Though there is no preaching in this chapter, there is a lot of teaching going on.  Kind of a show, don’t tell, chapter—I guess.  And though there is much to be gleaned here, the message that I heard this morning was not about the miracles as much as it was about the people who sought them (or didn’t).  What I heard as I read these familiar stories this morning, was a lesson about recognizing Jesus.  And how we react when we do.

 

In the first story, it is the demoniac (or the demons within him) who recognizes Jesus. He is the one who comes to Jesus and demands: What do you want with me, Jesus, Son of the Most High God?

 

And what does Jesus want, but to make him whole. To cure him of his demons.  Of course, after the man is cured, the people of the town aren’t so sure it was worth it.  Sure, the guy was possessed with demons and haunted the mountains and the caves and broke every chain they tried to lock him up with, but what about all their pigs?  They come out to see this miracle, to get a glimpse of the “show” so to speak.  But instead of sharing the joy of a man’s healing, they focus on the cost and implore Jesus to leave their shore.  Like the demons, they recognize something special in Jesus, but don’t want to have anything to do with Him.  It costs too much.

 

And then there is the official from the synagogue.  He comes from a community that has already rejected Jesus, is already looking for ways to get rid of Him.  But, this man sees something in this stranger that makes him step away from the security of his community (his peers—the Pharisees and Sadducees), to risk ridicule and rejection, by coming to Jesus and begging for help.  He recognizes in Jesus something he can’t find anywhere else: hope.

 

And like him, the woman with the bleeding comes because she has heard talk of Jesus and His healing powers.

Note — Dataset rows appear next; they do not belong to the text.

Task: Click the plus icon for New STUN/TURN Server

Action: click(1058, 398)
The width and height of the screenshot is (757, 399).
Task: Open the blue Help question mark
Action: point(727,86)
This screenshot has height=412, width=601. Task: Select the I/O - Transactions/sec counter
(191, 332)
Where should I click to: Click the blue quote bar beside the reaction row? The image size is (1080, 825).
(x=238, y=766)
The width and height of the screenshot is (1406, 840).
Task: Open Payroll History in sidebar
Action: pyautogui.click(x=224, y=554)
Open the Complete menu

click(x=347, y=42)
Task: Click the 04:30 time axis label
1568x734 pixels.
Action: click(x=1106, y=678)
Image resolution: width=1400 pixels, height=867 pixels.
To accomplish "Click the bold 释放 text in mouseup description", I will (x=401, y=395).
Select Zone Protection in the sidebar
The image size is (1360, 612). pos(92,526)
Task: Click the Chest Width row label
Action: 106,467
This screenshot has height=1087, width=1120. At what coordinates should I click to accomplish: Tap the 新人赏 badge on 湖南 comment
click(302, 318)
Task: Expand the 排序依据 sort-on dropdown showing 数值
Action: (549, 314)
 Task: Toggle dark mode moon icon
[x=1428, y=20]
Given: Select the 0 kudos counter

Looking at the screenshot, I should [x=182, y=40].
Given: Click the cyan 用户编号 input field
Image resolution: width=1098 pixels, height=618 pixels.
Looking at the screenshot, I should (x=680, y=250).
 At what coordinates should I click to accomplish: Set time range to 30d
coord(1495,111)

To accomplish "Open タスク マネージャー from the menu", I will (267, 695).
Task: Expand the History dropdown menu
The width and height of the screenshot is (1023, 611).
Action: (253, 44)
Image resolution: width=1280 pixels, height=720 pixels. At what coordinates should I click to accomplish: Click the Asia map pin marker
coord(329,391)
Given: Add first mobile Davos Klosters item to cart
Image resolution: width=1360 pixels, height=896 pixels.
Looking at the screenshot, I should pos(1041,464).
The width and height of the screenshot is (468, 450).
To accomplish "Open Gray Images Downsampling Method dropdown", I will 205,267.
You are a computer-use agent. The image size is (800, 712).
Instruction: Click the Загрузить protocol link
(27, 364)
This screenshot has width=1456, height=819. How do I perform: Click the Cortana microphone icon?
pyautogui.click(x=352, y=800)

For twelve years she has sought a cure from doctors and healers and has “spent all she had” without finding any help (5:26) and so she turns to Jesus out of desperation.  She is willing to risk everything just for a chance to touch the hem of His robe.  And after she is cured, what does Jesus tell her:  “…your faith has restored you to health…”(5:34). In other words, she recognized Him. She recognized that He held the power of healing. In fact, that is the story of all these characters—they recognize something in Jesus. 

 

The demoniac recognizes in Jesus (a stranger just arrived on his shore), an authority that sets him free from the evils that plague him.  The people from the town recognize that same authority in this stranger but want nothing to do with it.  It asks too much of them.  

 

For the synagogue official, Jesus is a man spurned by the religious authorities. He is an outcast, a problem, possibly even a criminal.  Coming to Jesus must cost this man more than we can imagine.  His reputation, his position in society, his place in the synagogue… all of it is at risk simply by him seeking out jesus.  And yet he does. Because he sees in Him hope and healing. In fact he pleads with Jesus to come to his house. 

 

And the woman, who has already given up everything she has. She has not only spent everything she has searching for healing, but by her constant bleeding, she has become unclean—a person to be avoided. She has nothing left to lose, and in her emptiness she sees in this poor humble carpenter a radiance that brings her to her knees and brings her back to health.

 

Jesus comes to all three of these scenes as a stranger, an outcast, someone who by his very presence makes a demand upon us.  How will we receive Him? Who will we see when we look at Him? At this stranger? The rejected? The outcast? Or the Son of the Most High God? Jesus? Who do we see when we meet a stranger? Do we see someone who is part of the body of Christ?  Do we welcome the stranger, even reach out to her or him because we recognize they too are children of God? They too are made in the image of God… Or do we turn away because see only a burden? An expense we are unwilling to pay?